** Begin SUPPLIED DATA **
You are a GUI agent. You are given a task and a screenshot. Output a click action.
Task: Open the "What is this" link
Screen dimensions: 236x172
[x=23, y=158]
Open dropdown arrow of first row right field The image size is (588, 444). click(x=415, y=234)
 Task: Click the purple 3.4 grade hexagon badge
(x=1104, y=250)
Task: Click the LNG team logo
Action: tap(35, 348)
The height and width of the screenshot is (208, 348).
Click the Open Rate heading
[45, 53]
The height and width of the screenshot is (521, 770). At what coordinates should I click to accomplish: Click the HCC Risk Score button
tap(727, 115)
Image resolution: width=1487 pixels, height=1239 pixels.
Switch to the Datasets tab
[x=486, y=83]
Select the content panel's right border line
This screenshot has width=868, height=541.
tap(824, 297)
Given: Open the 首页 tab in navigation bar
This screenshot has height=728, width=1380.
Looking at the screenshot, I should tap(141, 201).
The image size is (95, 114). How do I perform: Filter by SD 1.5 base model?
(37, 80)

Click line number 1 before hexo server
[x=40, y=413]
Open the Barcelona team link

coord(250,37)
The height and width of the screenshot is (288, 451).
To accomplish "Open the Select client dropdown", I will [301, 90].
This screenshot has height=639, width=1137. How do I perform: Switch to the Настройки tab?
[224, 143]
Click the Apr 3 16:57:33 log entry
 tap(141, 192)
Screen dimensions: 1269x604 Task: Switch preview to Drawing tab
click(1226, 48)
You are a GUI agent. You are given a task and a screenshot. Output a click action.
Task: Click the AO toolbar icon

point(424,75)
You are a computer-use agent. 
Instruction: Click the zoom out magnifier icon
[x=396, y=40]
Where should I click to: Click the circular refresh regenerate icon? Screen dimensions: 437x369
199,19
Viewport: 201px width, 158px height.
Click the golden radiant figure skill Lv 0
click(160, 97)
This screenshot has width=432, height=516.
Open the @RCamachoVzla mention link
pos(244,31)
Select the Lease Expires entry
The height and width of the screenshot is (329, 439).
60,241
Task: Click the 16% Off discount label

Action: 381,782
** End SUPPLIED DATA **
GIVEN TASK.
Render every line of the listing above as a numbered list, omitting blank lines.

THE OUTPUT.
1. You are a GUI agent. You are given a task and a screenshot. Output a click action.
2. Task: Open the "What is this" link
3. Screen dimensions: 236x172
4. [x=23, y=158]
5. Open dropdown arrow of first row right field The image size is (588, 444). click(x=415, y=234)
6.  Task: Click the purple 3.4 grade hexagon badge
7. (x=1104, y=250)
8. Task: Click the LNG team logo
9. Action: tap(35, 348)
10. The height and width of the screenshot is (208, 348).
11. Click the Open Rate heading
12. [45, 53]
13. The height and width of the screenshot is (521, 770). At what coordinates should I click to accomplish: Click the HCC Risk Score button
14. tap(727, 115)
15. Image resolution: width=1487 pixels, height=1239 pixels.
16. Switch to the Datasets tab
17. [x=486, y=83]
18. Select the content panel's right border line
19. This screenshot has width=868, height=541.
20. tap(824, 297)
21. Given: Open the 首页 tab in navigation bar
22. This screenshot has height=728, width=1380.
23. Looking at the screenshot, I should tap(141, 201).
24. The image size is (95, 114). How do I perform: Filter by SD 1.5 base model?
25. (37, 80)
26. Click line number 1 before hexo server
27. [x=40, y=413]
28. Open the Barcelona team link
29. coord(250,37)
30. The height and width of the screenshot is (288, 451).
31. To accomplish "Open the Select client dropdown", I will [301, 90].
32. This screenshot has height=639, width=1137. How do I perform: Switch to the Настройки tab?
33. [224, 143]
34. Click the Apr 3 16:57:33 log entry
35.  tap(141, 192)
36. Screen dimensions: 1269x604 Task: Switch preview to Drawing tab
37. click(1226, 48)
38. You are a GUI agent. You are given a task and a screenshot. Output a click action.
39. Task: Click the AO toolbar icon
40. point(424,75)
41. You are a computer-use agent. 
42. Instruction: Click the zoom out magnifier icon
43. [x=396, y=40]
44. Where should I click to: Click the circular refresh regenerate icon? Screen dimensions: 437x369
45. 199,19
46. Viewport: 201px width, 158px height.
47. Click the golden radiant figure skill Lv 0
48. click(160, 97)
49. This screenshot has width=432, height=516.
50. Open the @RCamachoVzla mention link
51. pos(244,31)
52. Select the Lease Expires entry
53. The height and width of the screenshot is (329, 439).
54. 60,241
55. Task: Click the 16% Off discount label
56. Action: 381,782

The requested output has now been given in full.